La realidad física y la virtual se entremezclan en el Gaiás
La muestra “Mundo expandido”, con 80 obras de 12 países, podrá visitarse hasta el 30 de agosto
Un cubo que reconoce la silueta de quien entra en él y reacciona al movimiento, un gemelo digital del primer Estado en riesgo de desaparecer por el cambio climático y filtros conjugados con realidad aumentada que modifican el aspecto facial. Estas son algunas de las obras que componen la muestra “Mundo expandido”, que reflexiona alrededor de los límites entre la realidad física y virtual. Esta exposición, compuesta por 80 piezas, es original de la Fundación Teléfonica y pudo verse en su sede en Madrid entre 2023 y 2024, tras lo que viajó al Museo de Arte de Lima (MALI). Ahora, en su primera itinerancia en España, está expuesta en el Museo Centro Gaiás (en Cidade da Cultura, en Santiago de Compostela) hasta el 30 de agosto de este año.

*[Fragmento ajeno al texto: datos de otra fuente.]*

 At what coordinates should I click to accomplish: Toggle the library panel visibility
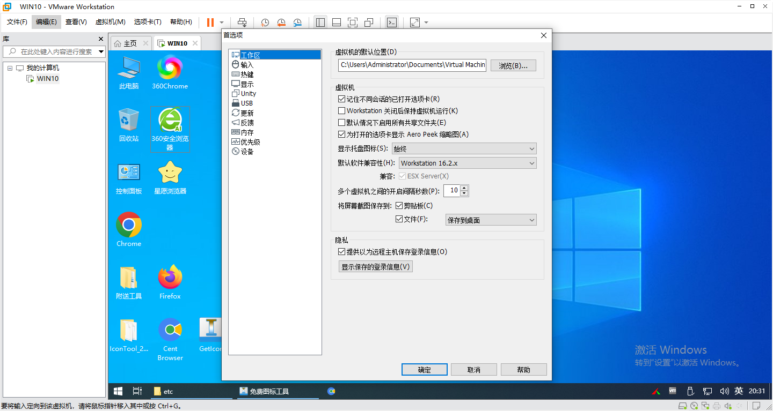(320, 22)
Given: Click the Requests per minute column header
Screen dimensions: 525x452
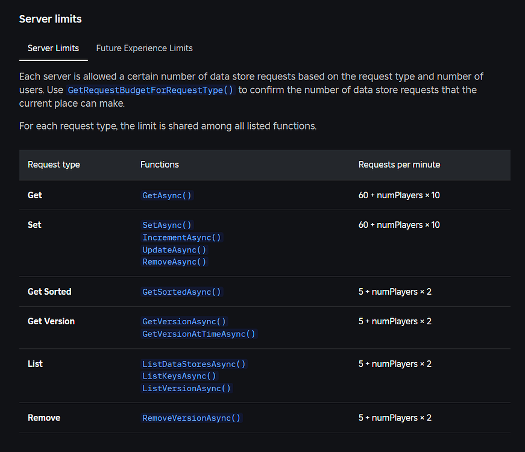Looking at the screenshot, I should [x=401, y=164].
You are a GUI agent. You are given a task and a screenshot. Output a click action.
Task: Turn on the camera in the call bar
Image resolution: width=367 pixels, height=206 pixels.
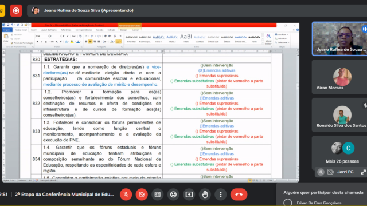[142, 195]
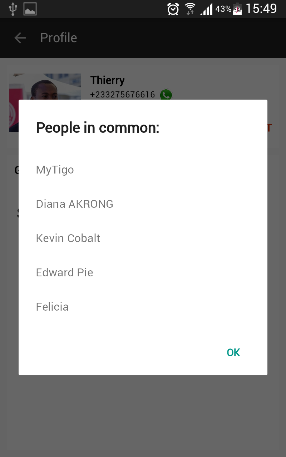Tap the 15:49 clock in status bar
Image resolution: width=286 pixels, height=457 pixels.
tap(261, 9)
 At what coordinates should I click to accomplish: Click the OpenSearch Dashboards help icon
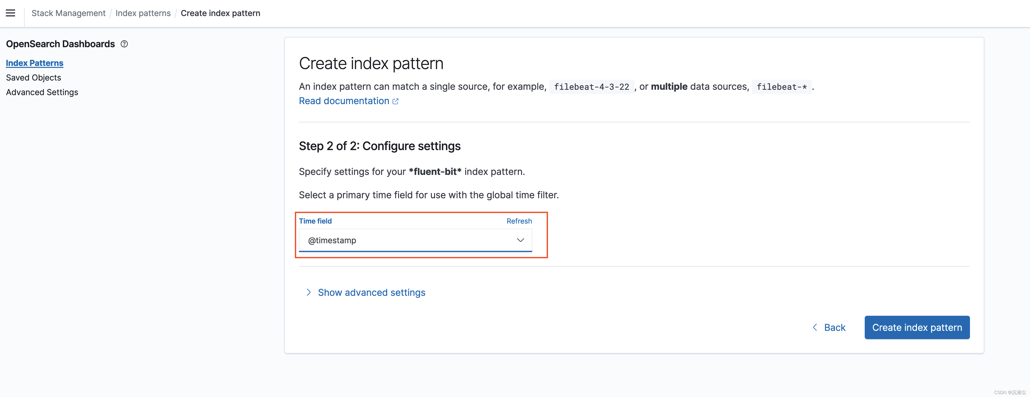[x=124, y=44]
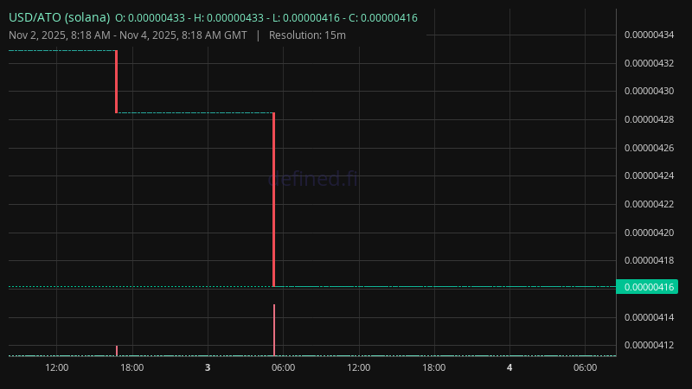
Task: Click the 0.00000420 price axis label
Action: pyautogui.click(x=649, y=233)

La muestra arranca con una instalación del artista suizo Mark Lee, “10.000 ciudades en movimiento, iguales pero diferentes”, que recoge datos obtenidos en tiempo real en las redes sociales para recrear en una proyección con videomapping los edificios de una urbe, representados con pantallas dispuestas en torres.
De esta forma, el visitante puede seleccionar una localidad de cualquier parte del mundo y las pantallas mostrarán una sucesión de imágenes correspondientes a ellas. Este es un ejercicio con el que preguntarse por el parecido cada vez más estrecho entre las ciudades en el contexto de la globalización, uno de los aspectos en los que reparó el guía encargado de una visita realizada a la prensa.
Salas temáticas
A esta primera instalación le siguen distintas salas temáticas: una dedicada a la revolución inmersiva; una tercera destinada a la construcción de mundos; otra dedicada a las réplicas digitales del mundo real; una siguiente sobre el impacto de las tecnologías en la configuración del `yo`, y una última sobre las comunidades virtuales. Durante la inauguración de la exposición, el conselleiro de Cultura, José López Campos, ensalzó la dimensión internacional de la exposición, con obras de creadores de una docena de países -Canadá, Estados Unidos, China, Suiza, Reino Unido, Nueva Zelanda y España, entre otros-.
Esta “visión colectiva”, en palabras del responsable autonómico, ofrece una “reflexión diversa y coral sobre cuestiones de plena actualidad”, como el empleo de herramientas de inteligencia artificial (IA), la creación de gemelos digitales y la polarización y el acoso en la red. Dentro de la sala “Atravesar la pantalla”, que recoge ejemplos de réplicas digitales, se encuentra la obra interactiva “Bounding box”, de Solimán López, que estuvo presente en la visita destinada a la prensa. Consiste en un cubo de luz que, a través de la recopilación de datos biométricos del movimiento, reconoce la silueta de las personas que permancen dentro de él.
Uno de los aspectos más destacables es que, cuando alguien sale de los límites virtuales del cubo, el sistema reacciona emitiendo una vibración en forma de estruendo. De esta forma, este creador natural de Burgos traslada el concepto técnico de “marco de delimitación”, empleado en visión por computador.